Location
- Craigflower House Torryburn, Fife, KY12 8AY Scotland

Information
- Type: Preparatory school
- Established: 1923
- Founder: F.G. Wailes
- Closed: 1979
- Gender: Boys
- Age: 8 to 13

= Craigflower Preparatory School =

Craigflower Preparatory School was a private preparatory school for boys at Torryburn near Dunfermline, Scotland.

==History==
Craigflower Preparatory School was established at Craigflower House, Torryburn, near Dunfermline, Fife in 1923. (Craigflower House was built in 1860 by David Bryce who designed Fettes College and the Bank of Scotland headquarters on The Mound in Edinburgh.)

The school's founder, F.G. Wailes, was educated at Malvern College and Emmanuel College, Cambridge and was Joint Headmaster at St Ninian's School, Moffat from 1913 to 1923. As of July 1946 there were reportedly 55 boys in attendance at the school. He was succeeded by John Stephens who ran the school until 1968 assisted by his wife Veronica, when Mark Reynolds succeeded.

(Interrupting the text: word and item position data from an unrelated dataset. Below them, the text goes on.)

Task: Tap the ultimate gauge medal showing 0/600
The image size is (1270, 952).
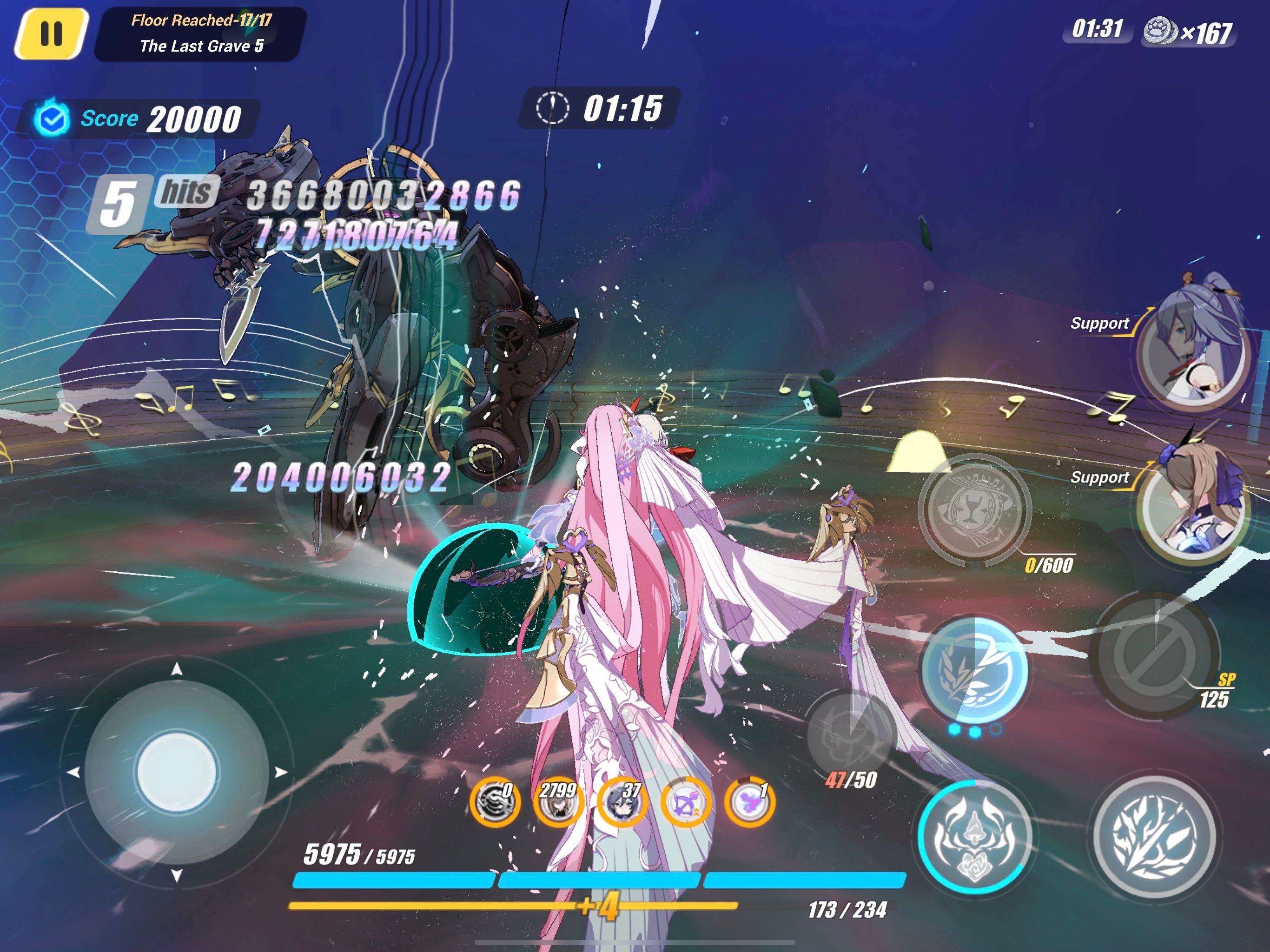Action: [975, 510]
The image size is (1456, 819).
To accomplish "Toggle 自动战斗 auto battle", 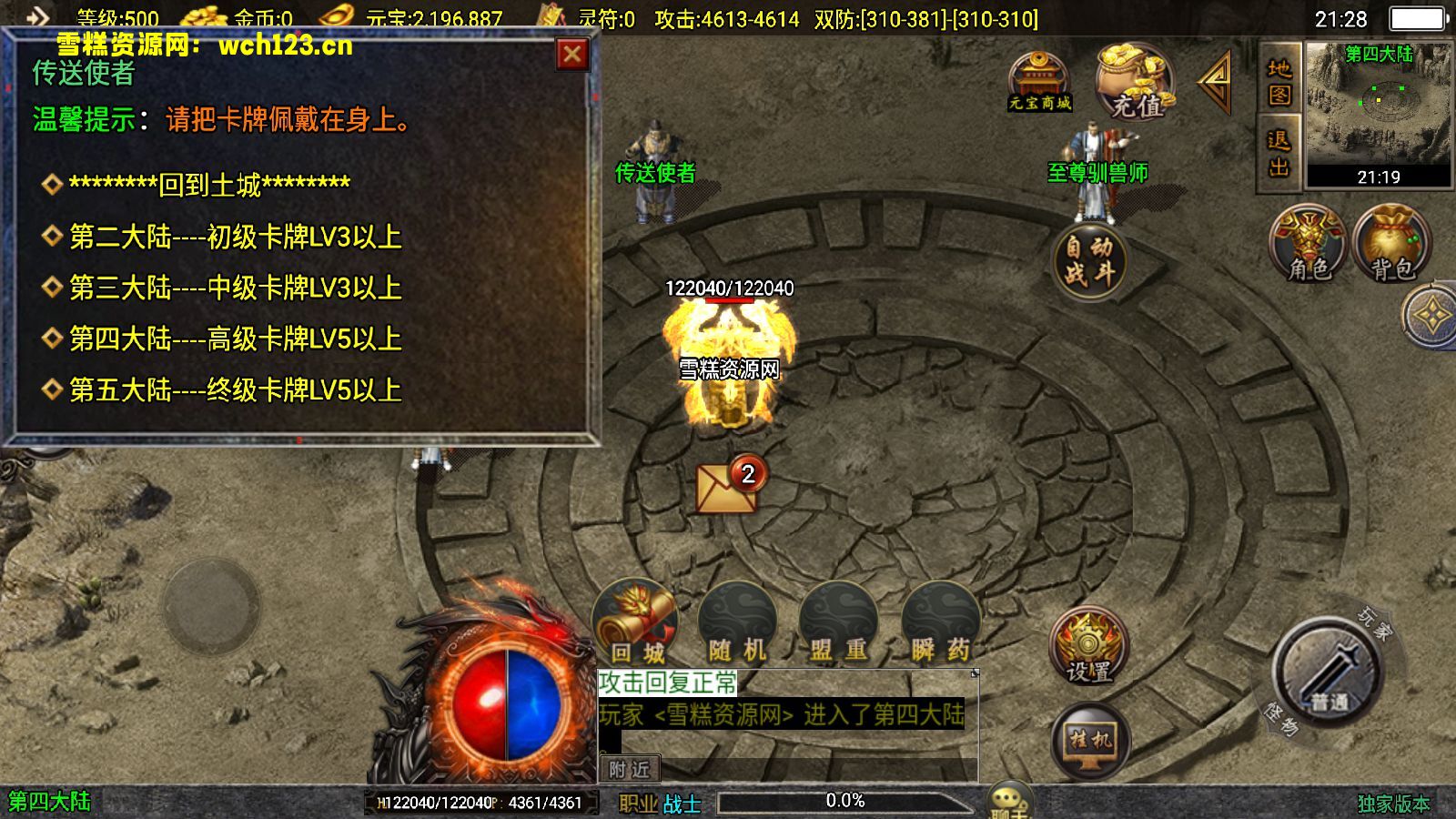I will [1089, 260].
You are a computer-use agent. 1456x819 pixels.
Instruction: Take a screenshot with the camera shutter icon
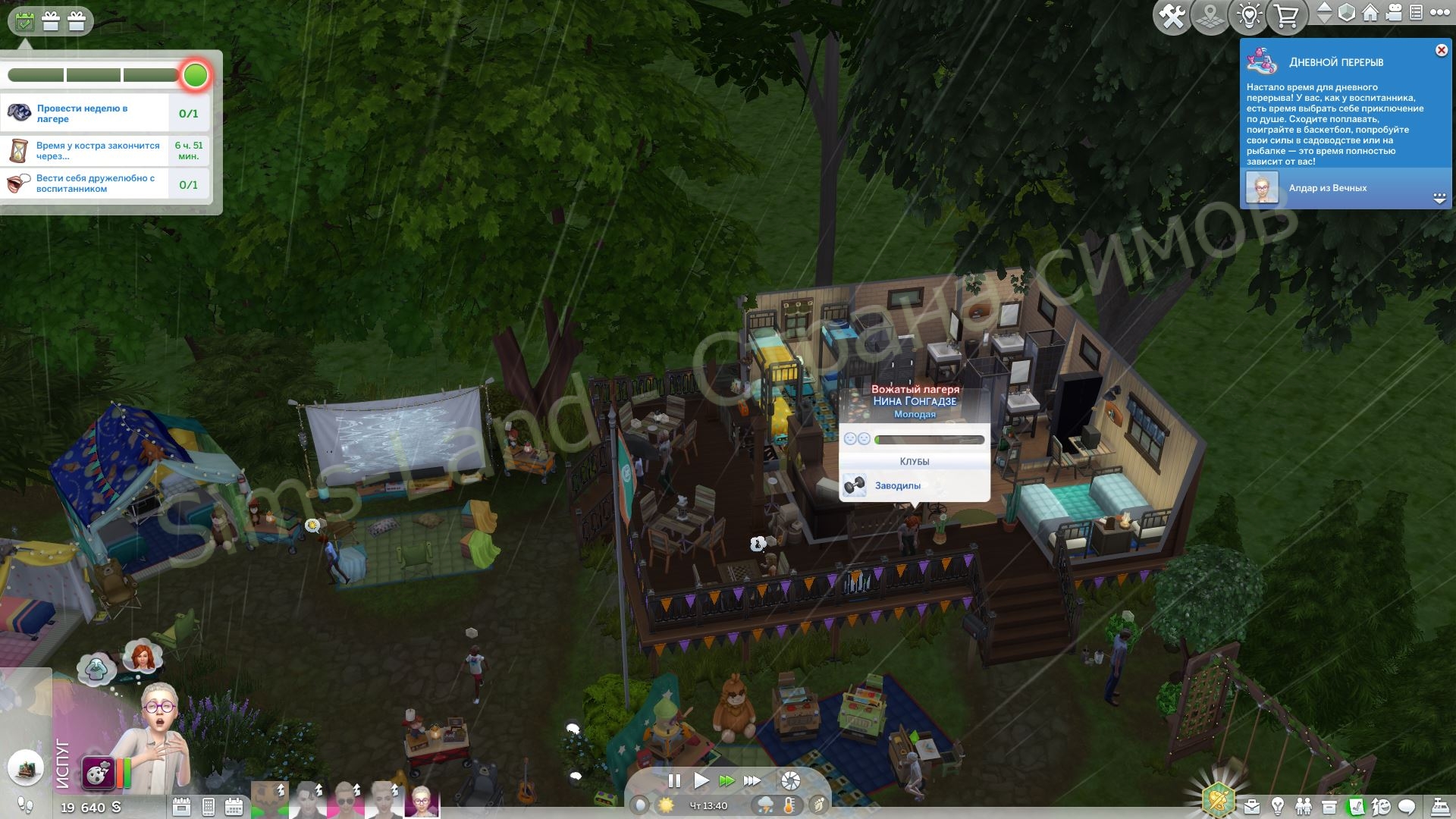[791, 780]
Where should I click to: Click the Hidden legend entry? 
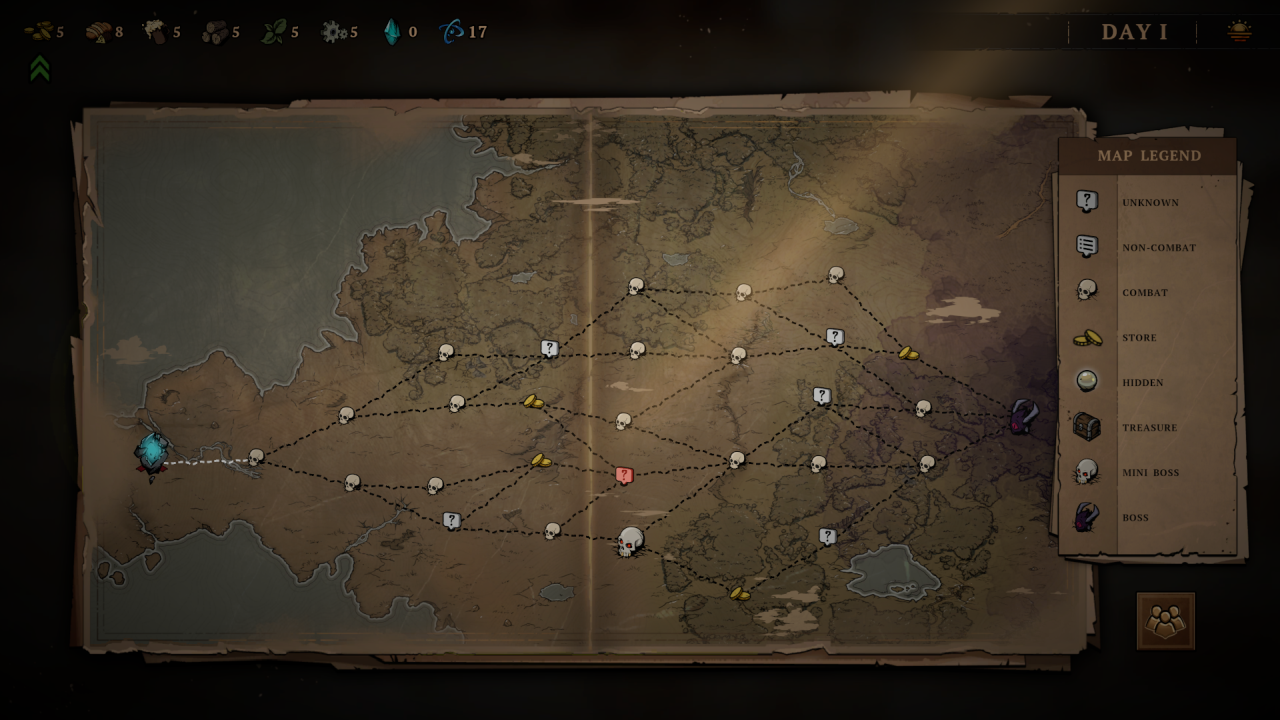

Craigflower School closed in December 1979 with two masters and most of the boys transferring to Cargilfield Preparatory School in Edinburgh. The Cargilfield school library contains two silver plaques from Craigflower, the Webster plaque and the Stewart shield for head of school. The Craigflower School war memorial was moved into Torryburn Parish Church following the renovation of Craigflower House into 12 separate properties in 2000.

==Notable alumni==

- Major General Robert Maxwell Johnstone (1914–1990), senior British Army officer.
- Hugh Malcolm (1917–1942), Royal Air Force officer, recipient of the Victoria Cross.
- Rear-Admiral Andrew 'Jock' Miller (1926-1986), senior Royal Navy officer.
- David Hannay, Baron Hannay of Chiswick (born 1935), diplomat.
- Michael Fallon (born 1952), Conservative politician and Member of Parliament for Sevenoaks.
- Anthony Reid (born 1957), auto racing driver.*
- Danny Kinahan (born 1958), Ulster Unionist Party Politician and MP for South Antrim
- Andrew Marr (born 1959), broadcaster and journalist.
- Torquhil Campbell, 13th Duke of Argyll (born 1968), landowner and Chief of Clan Campbell.